*Retos*:
1. Responde a estas preguntas sobre el fragmento del documento:
(a) ¿De qué tipo de sistema de creencias se ha nutrido siempre lo nacional y nacionalista?
(b) ¿De qué luchas ha emanado el republicanismo actual?
(c) ¿Qué república está al llegar?
2. Resume en dos oraciones el fragmento del documento.

*Fragmento del documento*:
Este debate ha generado dos maneras de ver lo social, lo político y lo cultural: el mestizaje social frente a la identidad inamovible; la democracia directa en lo político frente al monismo ideológico; y la diversidad cultural a la identidad del ser. Lo nacional y nacionalista se ha nutrido siempre de un sistema de creencias monista; de ahí que las religiones monoteístas patriarcales siempre se han acoplado muy satisfactoriamente a estos regímenes como el acontecido durante la dictadura fascista: el nacional catolicismo español como el desarrollado en Euskal Herria con el nacionalismo católico vasco.

Lo republicano actualmente se levanta sobre los principios de respeto a las diferencias, dejando a la ciudadanía siempre el derecho a decidir y elegir en qué creer y cómo sentirse en su identidad. Este republicanismo emanado de las luchas sociales de los siglos XIX y XX es el que puede permitir una mayor cohesión social hundiendo sus raíces en el regazo de la Declaración Universal de los Derechos Humanos.

La historia la hacemos los humanos, no se nos impone como un destino inapelable. Los derechos de los ciudadanos se alzan legítimamente sobre ese concepto fantasma como es nación. La tercera república está al llegar.

*Datos proporcionados*:

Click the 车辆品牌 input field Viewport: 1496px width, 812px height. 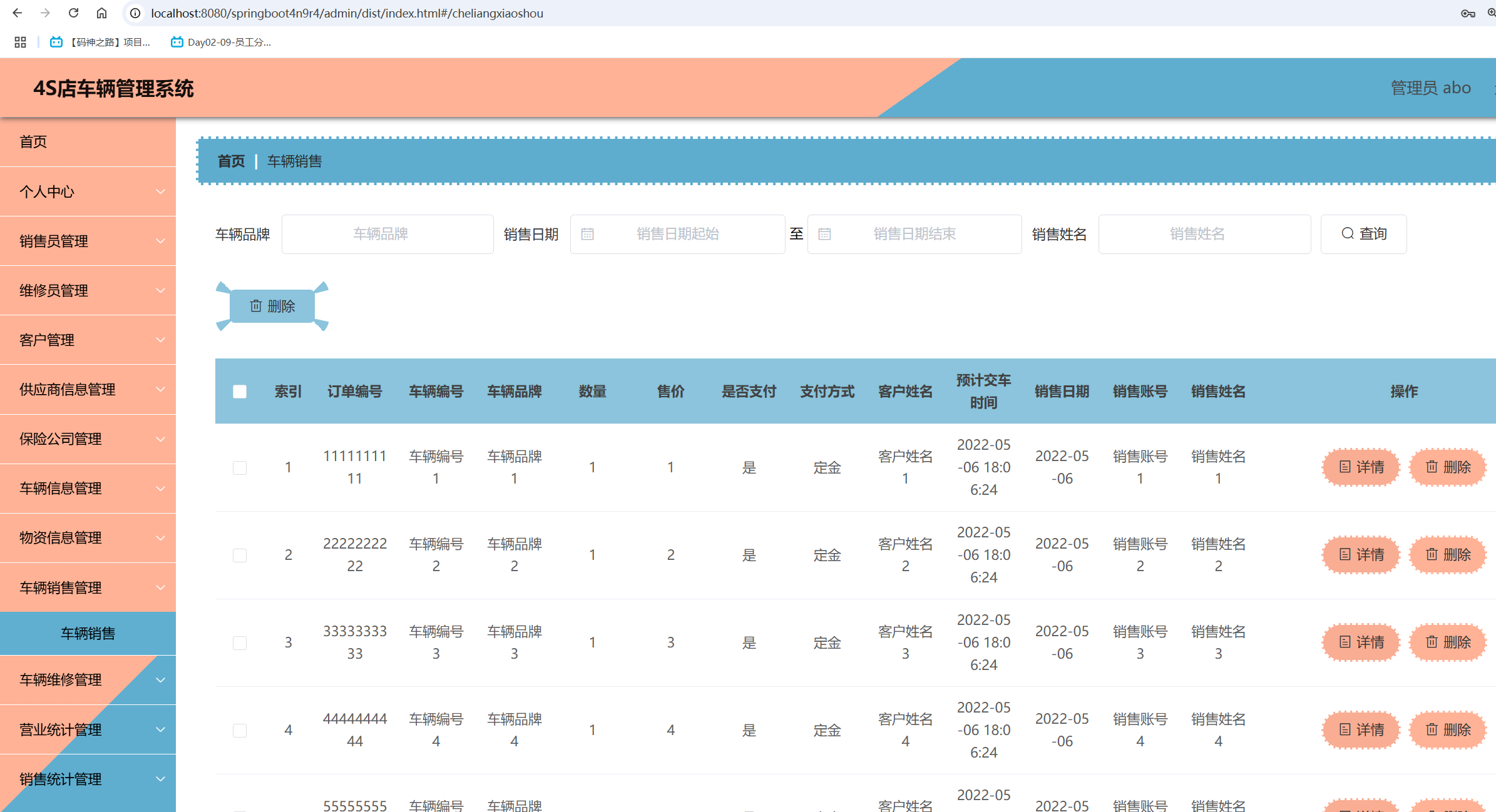click(387, 233)
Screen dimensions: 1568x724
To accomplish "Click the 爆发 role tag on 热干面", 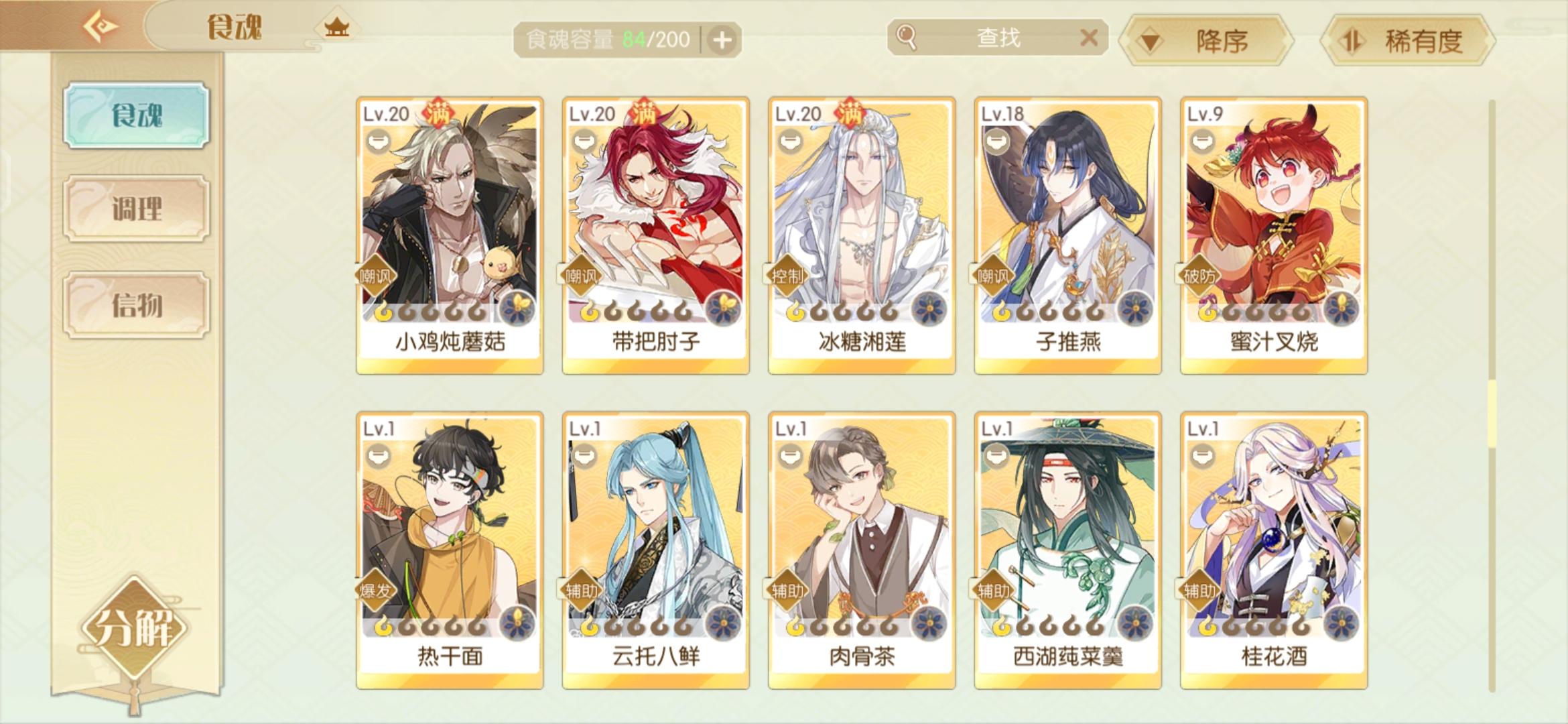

*Respuestas por tarea*:
1.
(a) De un sistema de creencias monista.
(b) De las luchas sociales de los siglos XIX y XX.
(c) La tercera república.

2. Lo nacional y nacionalista se ha nutrido siempre de un sistema de creencias monista, al que se han acoplado las religiones monoteístas patriarcales, como ocurrió con el nacional catolicismo español durante la dictadura fascista. Frente a ello, el republicanismo se levanta sobre el respeto a las diferencias y el derecho de la ciudadanía a decidir, y la tercera república está al llegar.